Reproduce the records below, replacing each "Given" with "Request" and changing nothing else. Omit the pictures.

── SOURCE RECORDS ──

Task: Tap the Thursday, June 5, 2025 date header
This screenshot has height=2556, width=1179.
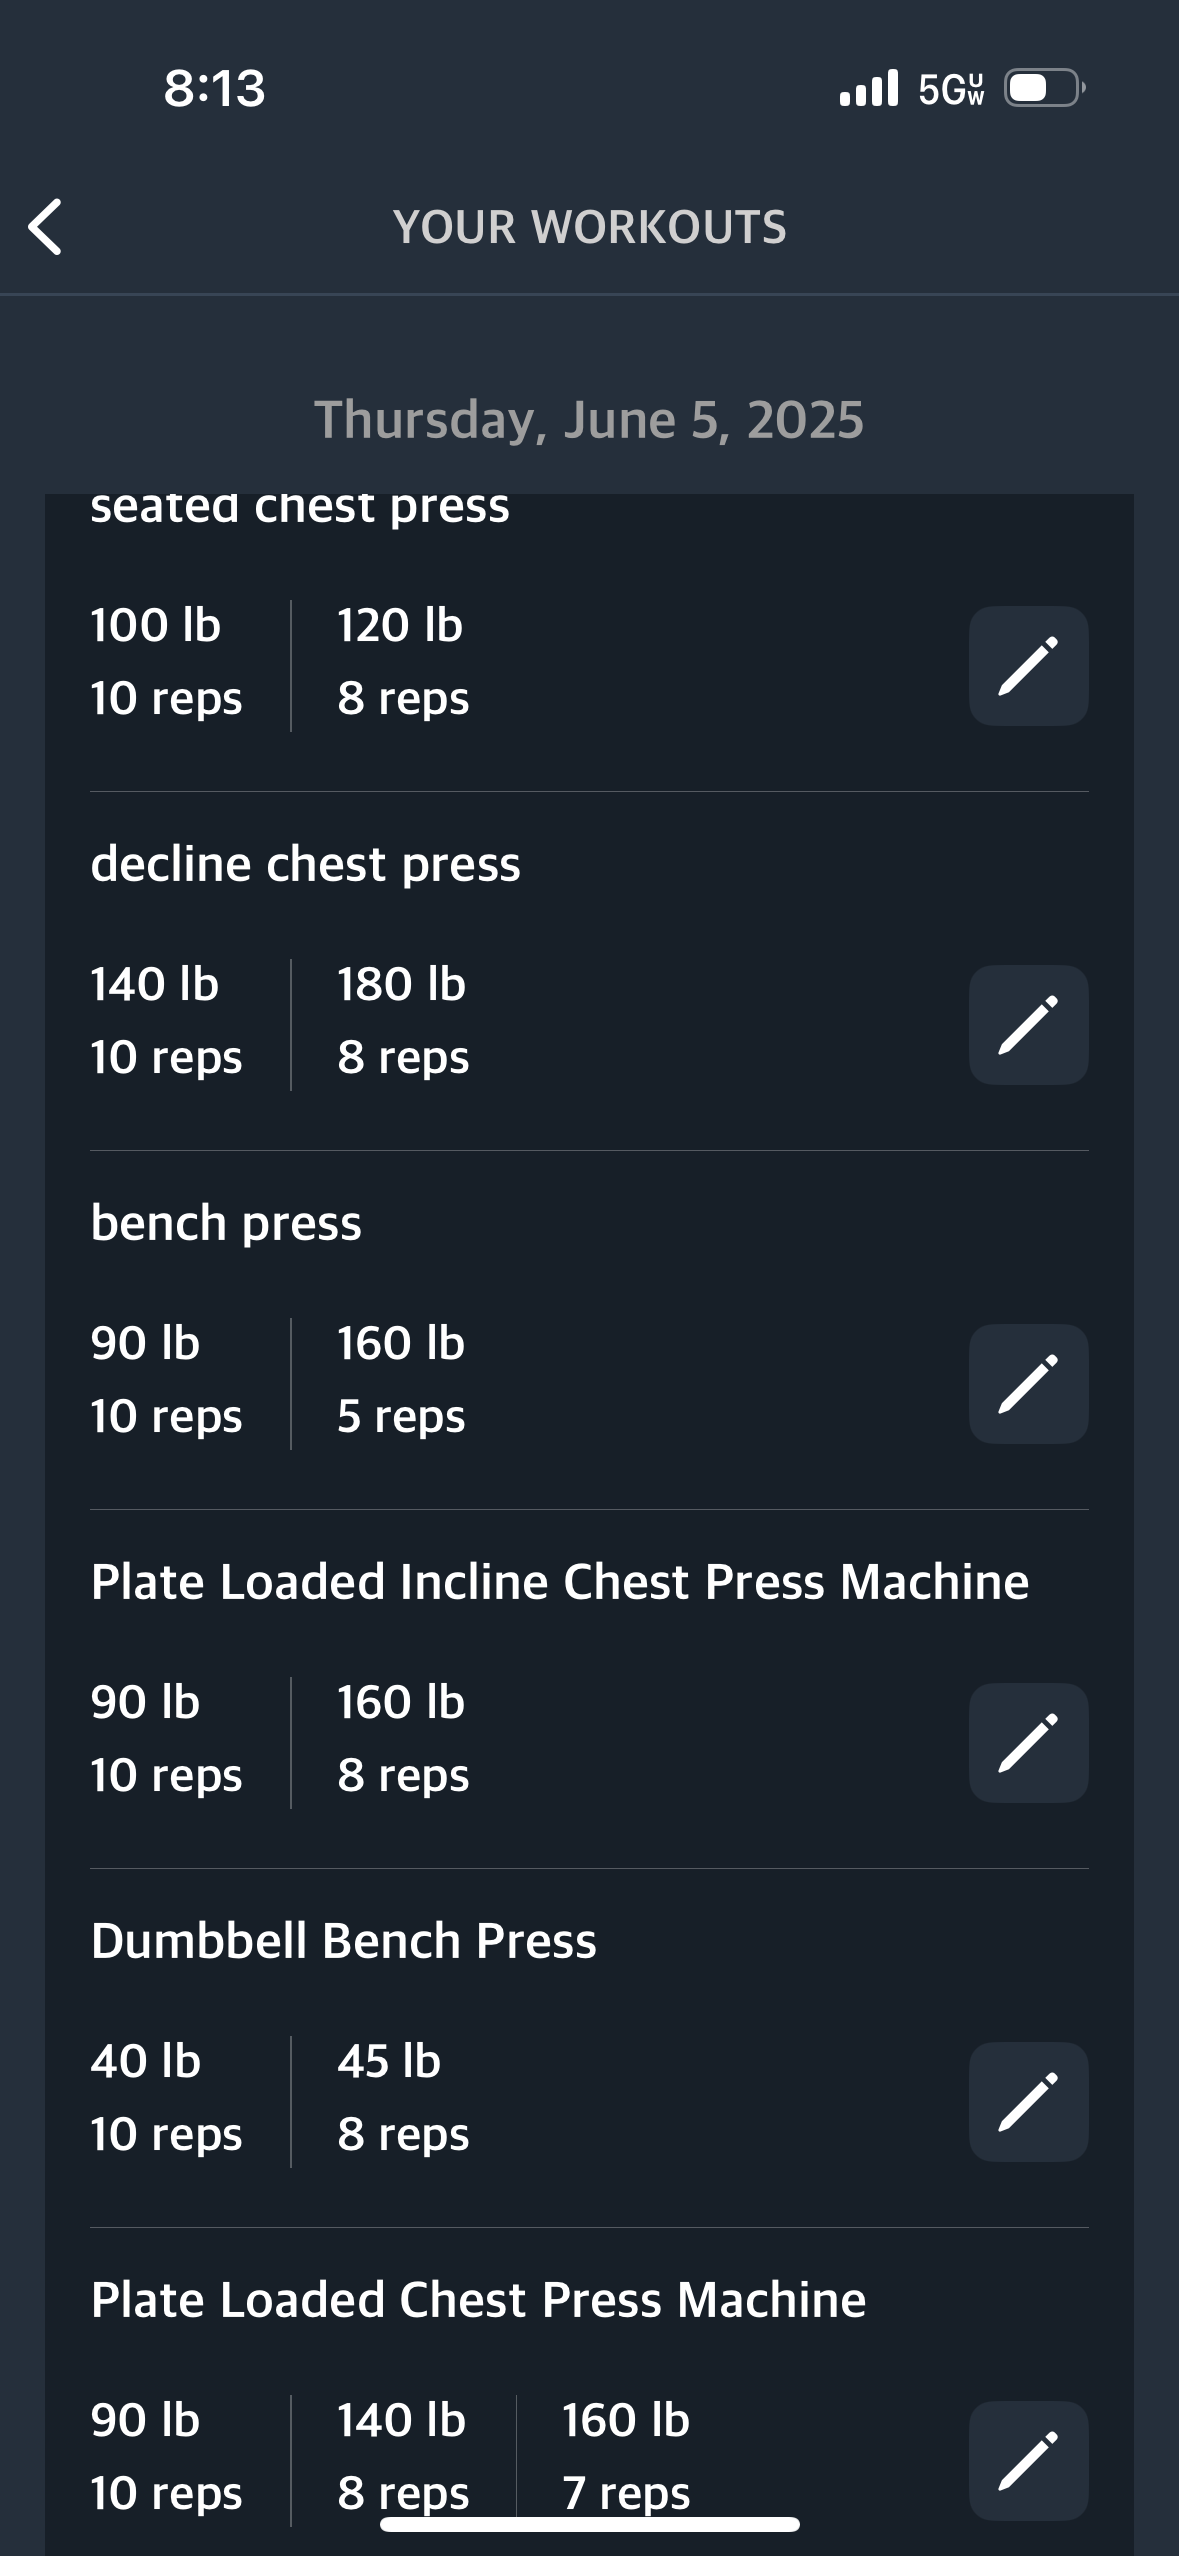Action: [589, 420]
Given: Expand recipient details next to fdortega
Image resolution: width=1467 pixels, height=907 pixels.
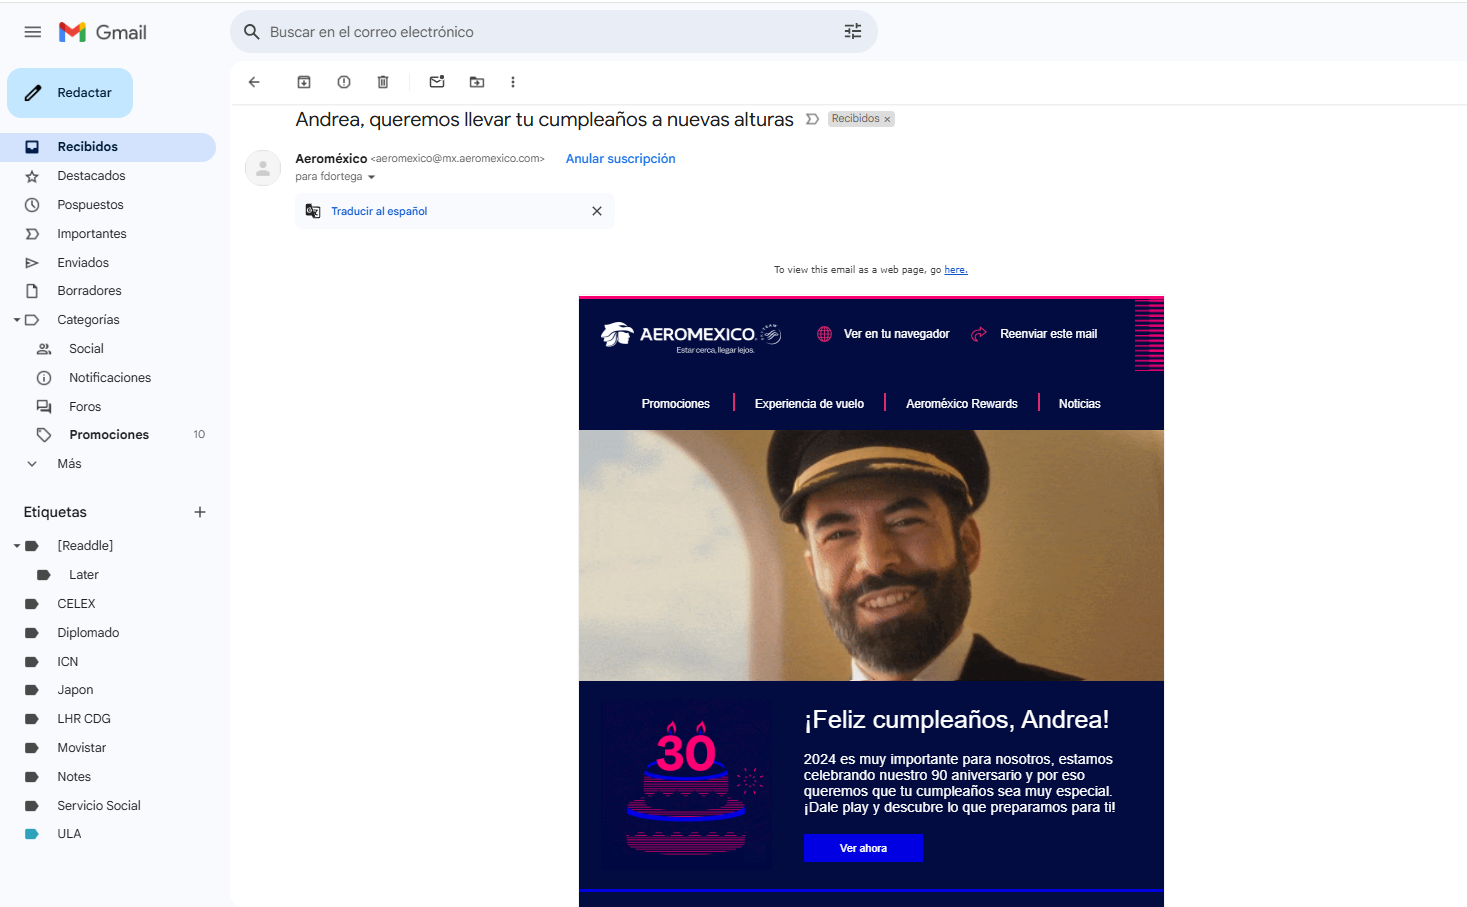Looking at the screenshot, I should (372, 177).
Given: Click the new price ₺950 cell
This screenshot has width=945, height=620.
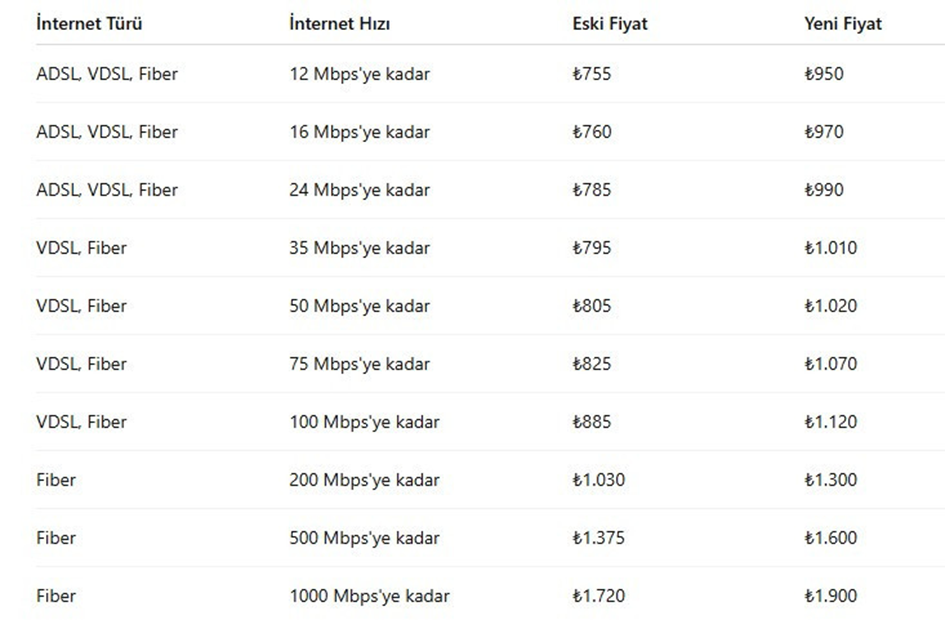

───

_RESULT OF THE TASK_
Task: Tap the Thursday, June 5, 2025 date header
This screenshot has height=2556, width=1179.
Action: [589, 420]
Request: Expand recipient details next to fdortega
Image resolution: width=1467 pixels, height=907 pixels.
Looking at the screenshot, I should (372, 177).
Request: Click the new price ₺950 cell
This screenshot has width=945, height=620.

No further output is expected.